- **Assignment**:
Exact copies of the line with "Task: Open the 系統名 combo box dropdown" and of all lines after it through the end of the entries are required, and no other lines.

- **Data under study**:
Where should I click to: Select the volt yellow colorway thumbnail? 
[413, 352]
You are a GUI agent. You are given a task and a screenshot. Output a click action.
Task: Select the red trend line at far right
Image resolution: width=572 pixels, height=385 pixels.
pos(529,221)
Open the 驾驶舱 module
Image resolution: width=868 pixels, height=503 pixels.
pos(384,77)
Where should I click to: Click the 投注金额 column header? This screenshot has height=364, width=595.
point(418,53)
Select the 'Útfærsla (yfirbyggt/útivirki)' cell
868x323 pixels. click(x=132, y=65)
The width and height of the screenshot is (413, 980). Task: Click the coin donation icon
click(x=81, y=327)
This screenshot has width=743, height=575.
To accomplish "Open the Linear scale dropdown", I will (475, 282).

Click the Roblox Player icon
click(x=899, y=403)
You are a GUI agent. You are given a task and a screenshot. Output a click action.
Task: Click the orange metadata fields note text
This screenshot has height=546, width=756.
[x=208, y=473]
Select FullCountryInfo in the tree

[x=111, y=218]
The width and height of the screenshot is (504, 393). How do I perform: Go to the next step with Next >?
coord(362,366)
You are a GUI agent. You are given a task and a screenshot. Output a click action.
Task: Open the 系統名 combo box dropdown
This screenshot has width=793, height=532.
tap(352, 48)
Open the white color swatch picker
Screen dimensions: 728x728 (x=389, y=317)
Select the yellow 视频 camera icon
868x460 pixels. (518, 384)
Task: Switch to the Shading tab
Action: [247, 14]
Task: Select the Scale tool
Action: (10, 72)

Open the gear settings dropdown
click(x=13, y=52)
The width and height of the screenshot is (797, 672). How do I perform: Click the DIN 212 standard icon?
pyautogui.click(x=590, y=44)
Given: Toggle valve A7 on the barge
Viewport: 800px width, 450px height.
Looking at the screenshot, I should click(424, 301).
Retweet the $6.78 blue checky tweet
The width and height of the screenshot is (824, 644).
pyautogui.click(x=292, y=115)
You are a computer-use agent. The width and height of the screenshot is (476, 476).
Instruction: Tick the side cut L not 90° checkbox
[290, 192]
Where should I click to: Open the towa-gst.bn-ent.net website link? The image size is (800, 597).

- **Expected answer**:
Task: Open the 系統名 combo box dropdown
This screenshot has width=793, height=532.
tap(352, 48)
Open the white color swatch picker
Screen dimensions: 728x728 (x=389, y=317)
Select the yellow 视频 camera icon
868x460 pixels. (518, 384)
Task: Switch to the Shading tab
Action: [247, 14]
Task: Select the Scale tool
Action: (10, 72)

Open the gear settings dropdown
click(x=13, y=52)
The width and height of the screenshot is (797, 672). How do I perform: Click the DIN 212 standard icon?
pyautogui.click(x=590, y=44)
Given: Toggle valve A7 on the barge
Viewport: 800px width, 450px height.
Looking at the screenshot, I should click(424, 301).
Retweet the $6.78 blue checky tweet
The width and height of the screenshot is (824, 644).
pyautogui.click(x=292, y=115)
You are a computer-use agent. The width and height of the screenshot is (476, 476).
Instruction: Tick the side cut L not 90° checkbox
[290, 192]
Where should I click to: Open the towa-gst.bn-ent.net website link? The image size is (800, 597).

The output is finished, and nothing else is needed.